The overall best protein-level predictor is CRFPPI, with median AUC = 0.706. The AUC values of the second best SSWRF are not significantly different (P-value = 0.08, median AUC = 0.701), while the improvements over the remaining seven predictors are statistically significant (P-value <0.001). The newest tool, DeepPPISP, secures the highest sensitivity but at the expense of similarly high FPR and FCPR, leading to a substantial over-prediction of PBRs. The more informative protein-level sensitivity to FPR rate and sensitivity to FCPR rate reveal a large advantage for SCRIBER. This method secures the lowest FPR and FCPR values, and by far the highest sensitivity to FPR and FCPR rates. The SCRIBER’s FPR and FCPR values are similar for both assessments, the protein- and dataset-level, which is in contrast to all other predictors for which FCPRs are much larger than FPRs. The latter demonstrates that the other eight methods over-predict PBRs among residues that interact with other ligands. This even includes the two overall-best methods, CRFPPI and SSWRF, for which the sensitivity to FCPR rates equal 1.4 and 1.5, respectively. We observe that directly in Figure 2B where the distribution of sensitivity values (blue line) is very close to the distribution of FCPR values (green line) for CRFPPI; the distribution for SSWRF is in Supplementary Figure S1. This suggests that while CRFPPI and SSWRF accurately predict PBRs for proteins that interact with protein partners (high AUC), they substantially cross-predict PBRs for the proteins that bind other ligand types (low rate to FCPR).

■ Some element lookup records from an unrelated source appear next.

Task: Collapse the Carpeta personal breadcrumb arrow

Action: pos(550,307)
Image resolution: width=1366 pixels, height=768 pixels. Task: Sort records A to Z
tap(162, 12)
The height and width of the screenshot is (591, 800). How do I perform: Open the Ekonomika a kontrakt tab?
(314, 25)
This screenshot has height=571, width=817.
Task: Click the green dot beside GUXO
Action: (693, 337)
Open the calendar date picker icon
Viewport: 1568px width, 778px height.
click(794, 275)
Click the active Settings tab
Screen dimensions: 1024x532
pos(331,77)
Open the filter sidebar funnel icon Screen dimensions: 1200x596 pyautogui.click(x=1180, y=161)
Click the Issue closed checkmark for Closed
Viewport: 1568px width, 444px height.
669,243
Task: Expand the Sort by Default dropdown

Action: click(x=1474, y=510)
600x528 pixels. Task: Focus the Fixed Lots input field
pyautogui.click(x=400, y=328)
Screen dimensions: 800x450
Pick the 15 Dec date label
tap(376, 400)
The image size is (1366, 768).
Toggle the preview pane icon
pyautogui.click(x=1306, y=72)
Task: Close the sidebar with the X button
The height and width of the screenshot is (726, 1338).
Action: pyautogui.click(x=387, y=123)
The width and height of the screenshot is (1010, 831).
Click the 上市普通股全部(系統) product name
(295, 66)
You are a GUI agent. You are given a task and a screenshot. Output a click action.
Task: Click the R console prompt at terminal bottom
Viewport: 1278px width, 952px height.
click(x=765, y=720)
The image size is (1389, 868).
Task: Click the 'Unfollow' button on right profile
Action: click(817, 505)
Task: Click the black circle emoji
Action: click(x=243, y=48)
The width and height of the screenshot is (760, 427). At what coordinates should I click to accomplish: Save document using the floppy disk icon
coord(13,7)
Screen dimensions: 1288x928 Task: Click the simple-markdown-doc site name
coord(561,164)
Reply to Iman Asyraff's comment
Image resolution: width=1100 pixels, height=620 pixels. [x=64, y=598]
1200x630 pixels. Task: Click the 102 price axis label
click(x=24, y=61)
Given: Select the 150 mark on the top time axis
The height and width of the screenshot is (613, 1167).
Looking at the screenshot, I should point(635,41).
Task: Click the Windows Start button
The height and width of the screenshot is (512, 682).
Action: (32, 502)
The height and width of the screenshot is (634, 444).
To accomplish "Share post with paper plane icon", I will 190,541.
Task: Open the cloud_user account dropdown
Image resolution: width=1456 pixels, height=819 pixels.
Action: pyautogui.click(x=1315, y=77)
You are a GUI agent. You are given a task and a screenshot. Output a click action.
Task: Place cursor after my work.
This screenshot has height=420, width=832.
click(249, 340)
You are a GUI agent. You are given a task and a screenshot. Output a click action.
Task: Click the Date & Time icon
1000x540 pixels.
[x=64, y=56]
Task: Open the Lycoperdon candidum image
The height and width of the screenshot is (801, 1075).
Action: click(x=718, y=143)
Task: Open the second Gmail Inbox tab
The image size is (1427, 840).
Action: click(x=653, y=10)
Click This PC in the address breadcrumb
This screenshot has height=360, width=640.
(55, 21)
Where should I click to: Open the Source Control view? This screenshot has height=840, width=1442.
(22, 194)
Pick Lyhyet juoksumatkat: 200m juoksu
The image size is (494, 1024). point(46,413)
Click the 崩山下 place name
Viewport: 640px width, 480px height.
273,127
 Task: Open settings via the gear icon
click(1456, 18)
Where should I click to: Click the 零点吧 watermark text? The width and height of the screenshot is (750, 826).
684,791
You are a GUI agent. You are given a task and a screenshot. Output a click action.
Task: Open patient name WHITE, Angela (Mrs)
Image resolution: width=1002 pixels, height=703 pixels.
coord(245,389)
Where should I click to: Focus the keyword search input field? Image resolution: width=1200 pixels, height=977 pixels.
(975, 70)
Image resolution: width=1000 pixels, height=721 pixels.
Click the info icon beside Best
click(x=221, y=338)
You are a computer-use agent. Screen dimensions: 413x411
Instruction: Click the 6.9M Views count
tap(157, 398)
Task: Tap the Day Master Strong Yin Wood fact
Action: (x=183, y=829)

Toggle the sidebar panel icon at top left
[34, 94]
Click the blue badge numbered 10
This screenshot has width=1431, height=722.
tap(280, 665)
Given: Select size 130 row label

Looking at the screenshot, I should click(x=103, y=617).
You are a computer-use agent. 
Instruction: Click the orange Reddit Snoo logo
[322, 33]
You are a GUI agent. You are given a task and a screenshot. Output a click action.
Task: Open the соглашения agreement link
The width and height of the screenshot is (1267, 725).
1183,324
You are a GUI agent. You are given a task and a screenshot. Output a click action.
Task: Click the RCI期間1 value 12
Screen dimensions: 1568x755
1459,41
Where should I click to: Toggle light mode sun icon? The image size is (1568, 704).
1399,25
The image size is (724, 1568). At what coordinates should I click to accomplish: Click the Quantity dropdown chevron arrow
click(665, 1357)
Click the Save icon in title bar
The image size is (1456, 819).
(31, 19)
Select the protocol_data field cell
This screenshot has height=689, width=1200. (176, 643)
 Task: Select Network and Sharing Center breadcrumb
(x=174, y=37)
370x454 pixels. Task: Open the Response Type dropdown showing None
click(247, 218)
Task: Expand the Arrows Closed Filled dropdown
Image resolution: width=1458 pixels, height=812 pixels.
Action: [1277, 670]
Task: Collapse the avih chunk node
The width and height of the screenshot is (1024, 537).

We further explore this important and often overlooked aspect in Supplementary Figure S3. This figure directly compares the rate of predicted PBRs between the 336 protein-binding proteins and the 112 proteins that bind other ligands (nucleic acids and small molecules) from our benchmark dataset. The two rates are virtually identical for several predictors, including SPPIDER, PSIVER, SPRINT, SPRINGS, LORIS and CRFPPI. This reveals that they are unable to differentiate between these two distinct protein sets. We note a marginal increase in the rate of prediction of PBRs for the protein-binding proteins for DeepPPISP and SSWRF. The only predictor for which the rate of PBRs is substantially higher for protein-binding proteins is SCRIBER. Overall, our analysis suggests that SCRIBER is the only method that escapes the cross-prediction curse and can be used to separate protein-binding proteins from proteins that interact with other partner types. This is consistent with the premise of this tool that was designed to reduce the cross-predictions (Zhang and Kurgan, 2019).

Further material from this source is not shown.